統合失調症・神経症・自律神経失調症。心療内科はこれらの子どもに病名をつけ、学ぶ意思のある子を病気扱いにする。
自立の様子を遠くから見つめること。それが『見守る』ということ。
子どもの意思を尊重できない社会でどうする。病気扱いして邪魔するなんてもってのほかだ。長田先生は静かに怒った。
●本音を言える大人がいない
「不登校だから」「やれば出来るんだから」何かと理由をつけて甘やかすことがどうして子どものためになるだろうか。
子どもに好かれようと媚びてどうするのか。キレイゴト・腑抜けたことばかりを口にしてどうするのか。そんなカッコワルイ大人になってどうするんだ。
本音でぶつかれる大人になれ。やっちゃいけないことをダメだとしっかり言える大人になれ。そして子どもに尊敬されるカッコイイ大人になれ。長田先生は何度も繰り返した。
●『命』を守る
子どもの命を守るのは子ども自身だ。なのにどうしてそのことをもっとちゃんと教えないのか。大人が守ろうとしてばかりでは、子どもはどんどん自分本位になっていく。
自分よりも弱い存在に気付く。そしてその存在のために動く。それが自分の幸せにもなることを知る。人を助けること・人に教えること。それは自分自身が助けられることであり自分自身が教えられることである。
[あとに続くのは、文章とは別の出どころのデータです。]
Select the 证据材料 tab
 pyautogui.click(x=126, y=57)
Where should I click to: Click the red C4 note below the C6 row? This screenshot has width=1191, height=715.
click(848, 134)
どうしてそれをもっと教えようとしないのか。長田先生の訴えに会場中が深く考えさせられた。
長田 百合子先生
●教育夏まつりにかける思い
もっと学生と話がしたかった。学生とは本音で向き合える。次は何人でも何十人でも学生を集めて、何時間でも何十時間でもトコトン話し合いたい。
●今の教育に対する思い
教育というのは本気でやらないとダメだ。だから大人は腑抜けたことを言っていてはいけない。本音でぶつかれるカッコいい大人がもっと増えないと教育はダメになる。
プロフィール:
有限会社塾教育学院代表、日本教育再興連盟理事。
1954年生まれ。補習塾経営をベースに、いじめや不登校、非行、引きこもりなどで悩む家庭を、親の意識改革と子供の訓練の両面から支援。栃木県教育委員会生涯学習課特認講師。